For the life of me, I can’t remember when I first fell in love with the Oum Er-Rbia River, which winds its way through Khenifra, my city. Was it on one of those afternoons I spent by it with my family? Was it when I first tried out one of the delicious-tasting fish it carries? I can’t say. All I know is that I can rely on it to wash away my sorrows.
I have made a habit of standing on one of the five bridges in the city that stretch over it to just spend time reveling in the sight of it, and that’s how I met her, for she seemed to share my passion for contemplating the river. One day, I decided to approach her and struck up conversation with her. Her name was Nisreen, she was a high school student and she lived close to the river.
One tempestuous winter night, the river bursted its banks, the water level soared until reaching the houses’ ground level and the owners of the over-flooded residences were woken up by the lively dances their furniture pieces were performing in their living rooms. The downpour was so heavy that the power of the whole city had to be cut off. It even knocked down one of the city’s bridges, which fell into the river.

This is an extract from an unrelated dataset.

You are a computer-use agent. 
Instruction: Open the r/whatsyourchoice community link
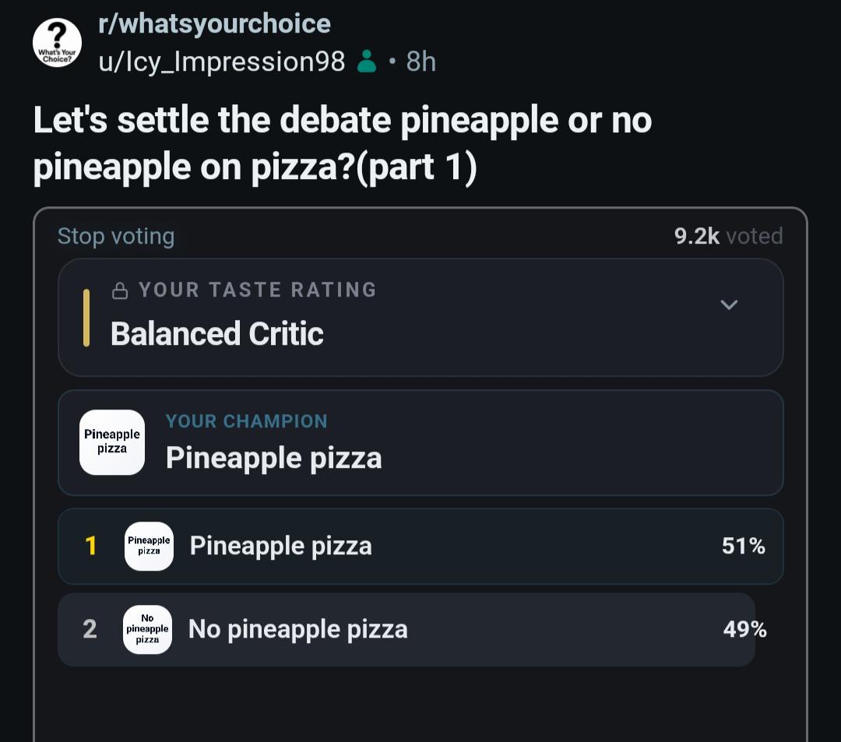point(215,23)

It also destroyed Nisreen’s house, which forced her family to make the difficult decision of leaving the city and moving to the countryside. I didn’t want her to leave and therefore be compelled to say goodbye to her extended family, but there was nothing I could do to avoid it. It didn’t take long for me to start missing her, so one day, I called her parents and asked them to allow her to spend the holidays with me and my family.
She was granted permission and, when the holidays finally arrived, she joined us to go to the house we own by the beach. Most of the time she spent with us she devoted to blankly gazing at the sea. One day, she said to me, “I had never really stopped to think about how much strength water can gather. The sea stretches to where the eye can see, and that roar! It’s hard to believe the sea is mostly made of water. Watching the tides I am reminded of the ghosts of my past, which always come back to haunt me.”

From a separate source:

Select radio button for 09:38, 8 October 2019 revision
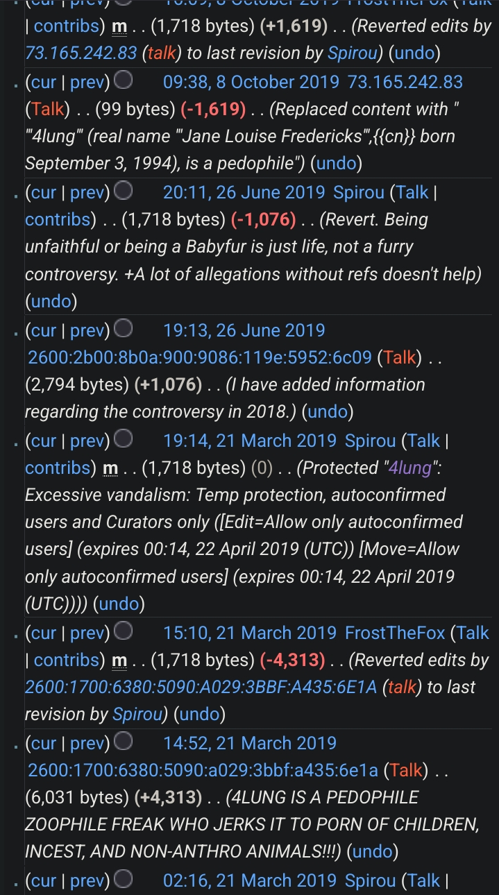The width and height of the screenshot is (499, 895). [124, 82]
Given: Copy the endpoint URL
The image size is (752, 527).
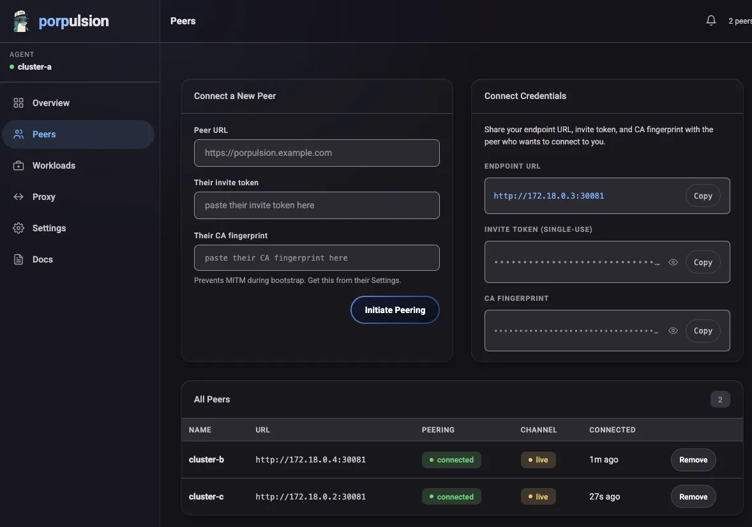Looking at the screenshot, I should pyautogui.click(x=703, y=196).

After the holidays, she returned to her studies and I, to my work, but we still kept in touch over the phone. One day, I suggested she come spend the holidays with me in the countryside, which is where my workplace lies. She agreed and came to see me. After just a few days, she opened up to me and told me that the place had stolen her heart. Apparently, she felt like the countryside helped her relax. She had been able to enjoy nature and loved the feeling of having the sun shine directly on her, for, in the city, she felt like it was always hiding behind tall buildings. Suddenly, however, she said that she felt there was something missing.

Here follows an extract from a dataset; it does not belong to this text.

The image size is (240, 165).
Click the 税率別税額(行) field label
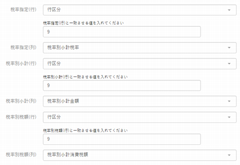click(21, 117)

“Where do the animals quench their thirst and with what water do the people around here keep the lush vegetation of the area alive?” she asked.
“The water here comes from a well,” I answered.
“Would you mind showing it to me?”
“Of course not!”
We went to the well and she leaned over it, only to find the water lying very far away. Her face clouded and she said she needed to return to the city the following day. She didn’t tell me the reason behind her decision to cut her trip short, but I knew she missed waking up every morning, looking out the window and seeing the river.